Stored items
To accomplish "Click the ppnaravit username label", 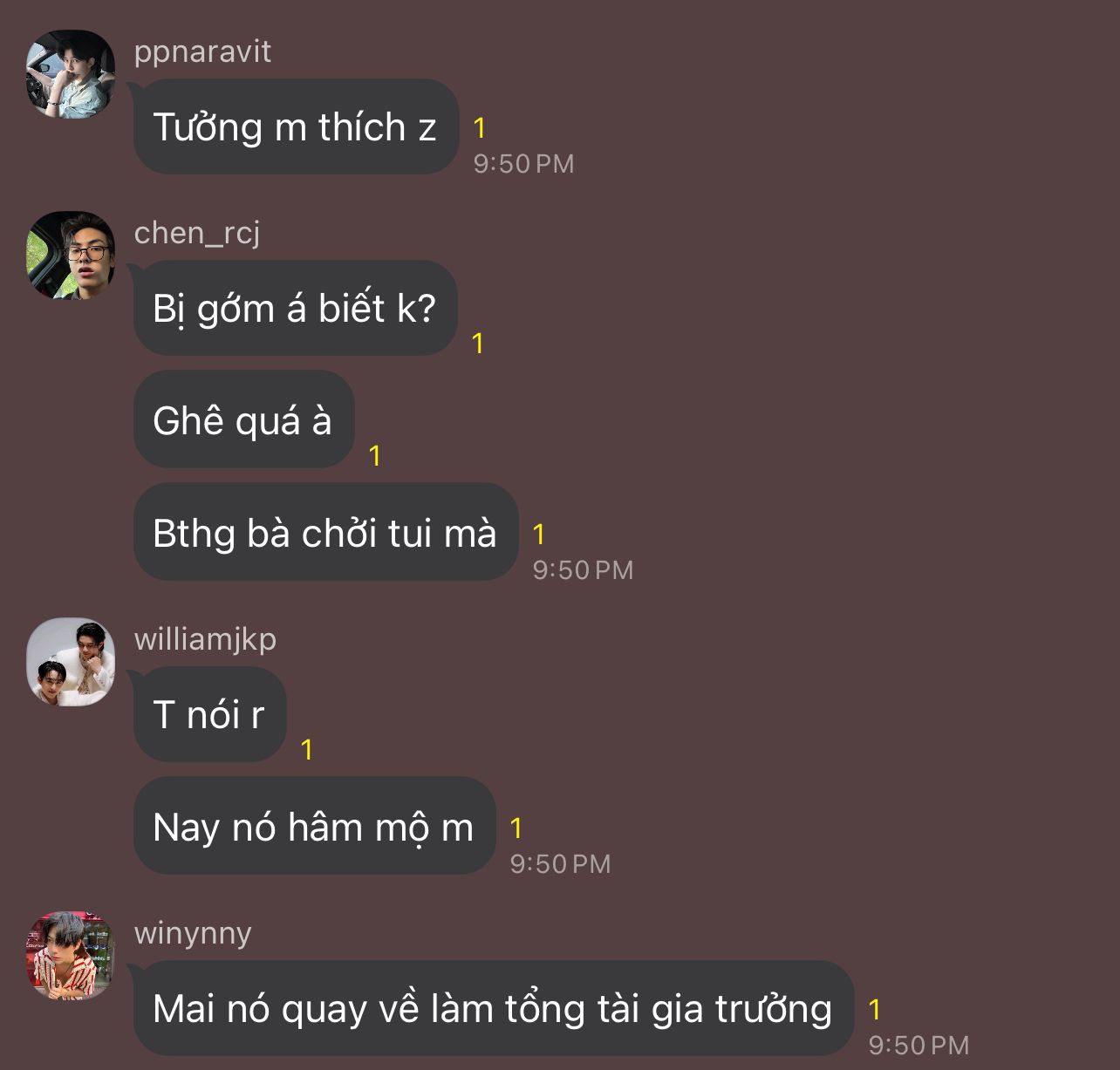I will coord(202,51).
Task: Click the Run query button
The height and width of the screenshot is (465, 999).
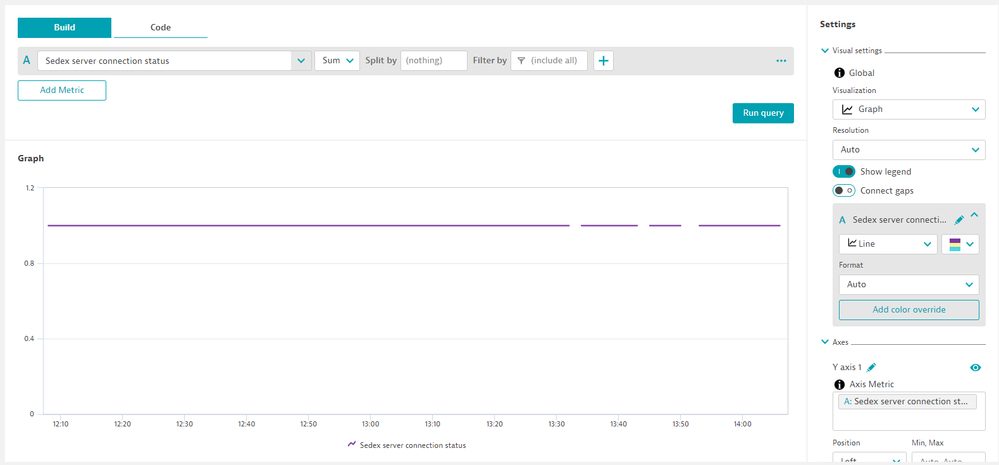Action: 762,113
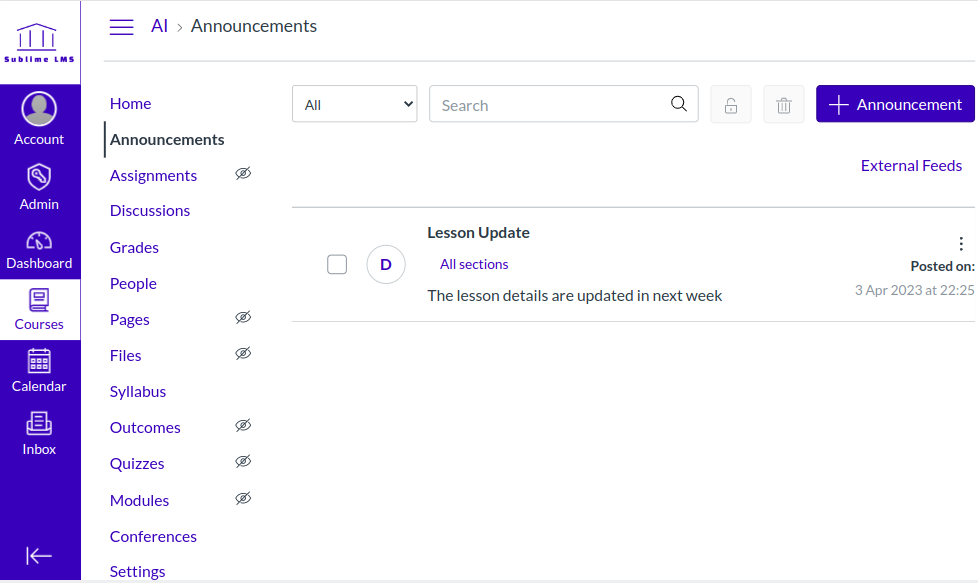978x583 pixels.
Task: Click the hidden-eye icon beside Quizzes
Action: tap(243, 462)
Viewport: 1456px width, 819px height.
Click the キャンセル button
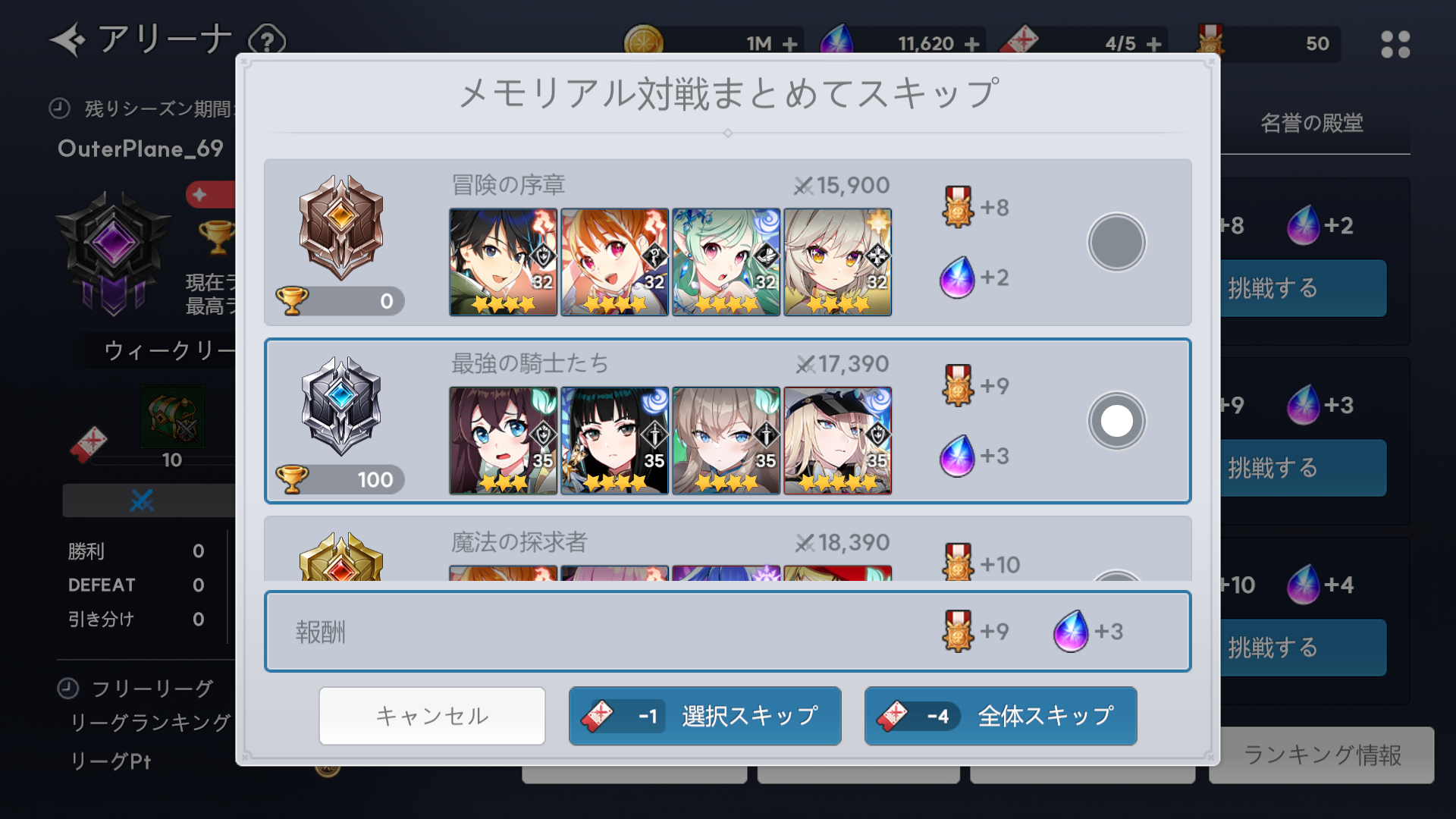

• Task prompt:
Whenever the word "button" shows up in a line above, copy that line.

• Result of this exercise:
Task: Click the Run query button
Click the キャンセル button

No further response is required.